Instructions
Page 51
7.6 Radiated and Injected Signals
7.6.1 Self-radiated Signals
In common with most handheld spectrum analyzers, low level signals generated from the
internal circuitry can be picked up with an antenna.
Indicative measurements made with a 30cm (12”) whip antenna, mounted directly onto the
signal connector and extending in line with the instrument, showed self-radiated peaks typically
around -90dBm. Connecting the same antenna at the end of a 1m (3ft) extension cable and
moving it away from the instrument reduced these to below the noise floor at maximum
sensitivity.
7.6.2 External Signal Injection
The RF circuitry of the instrument is extensively screened in order to avoid signals being picked
up via any route other than through the signal connector. Nevertheless very high field
strengths, as might be created by a transmitter in close proximity, could cause measurement
errors through direct radiated signal injection. The vulnerability to this increases with increasing
frequency.
If such measurement errors are suspected, a measurement should be done with a N-Type
shorting connector in place, in order to quantify the effect.
7.7 Detector Types
The detector converts the signals captured during the sweep into the set of DC levels that are
shown on the display.

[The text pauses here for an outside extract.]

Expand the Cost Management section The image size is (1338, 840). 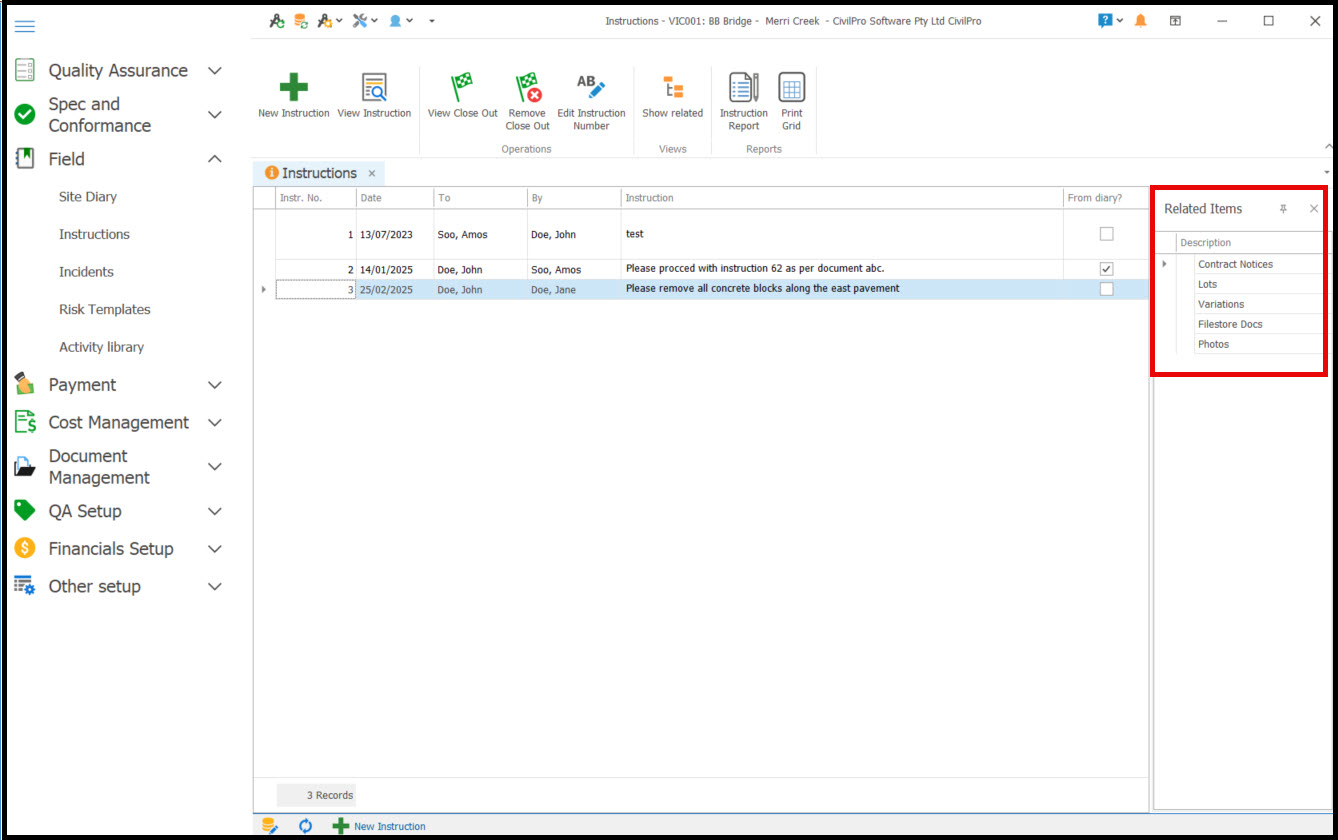(214, 423)
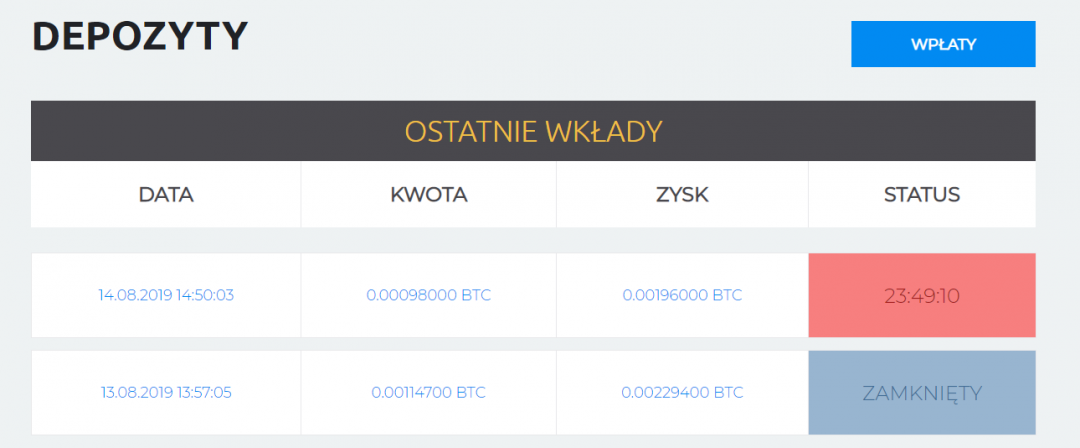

A full explanation of detector types is outside the scope of this manual,
but some basic explanation is given here.
Each sample point on the display is a representation of the signal levels found within the range
of frequencies defined by each sample point. For example, a span of 27MHz results in each
display point representing signals within a “bucket” of frequencies 100kHz wide.
The default detector type of Positive Peak displays the highest signal value found within the
bucket. This is the most commonly used detector type and gives the most accurate result for
the majority of measurement situations whilst guaranteeing not to miss any signals.
Certain types of measurement, however, benefit from different detector types, and the PSA
Series 5 offers six other detector options. The degree to which the results differ from the
default detector depend not only on the signal but on the relationship between the RBW and the
bucket width.
The Negative Peak detector uses the lowest value found within the bucket. This is occasionally
used for comparative purposes in noise and EMC measurements.
The Sample detector uses the value found at the end of the bucket. It can have advantages
over the default detector when measuring CW levels close to the noise floor but risks missing
signals if the RBW is narrow relative to the bucket width.
The Lin and Log Average and RMS detectors use a level related to the average or root mean
square value of signals within the bucket. They are used for signal accumulation measurements
such as channel power.
The Alternate Peak detector distinguishes between signal and noise found within the bucket by
detecting whether the level both rises and falls within the bucket. It gives a more accurate
indication of noise than a peak or sample detector. However, under some circumstances signal
peaks can be displaced one sample point to the right.
Selection of detector type is explained in section 4.3.6.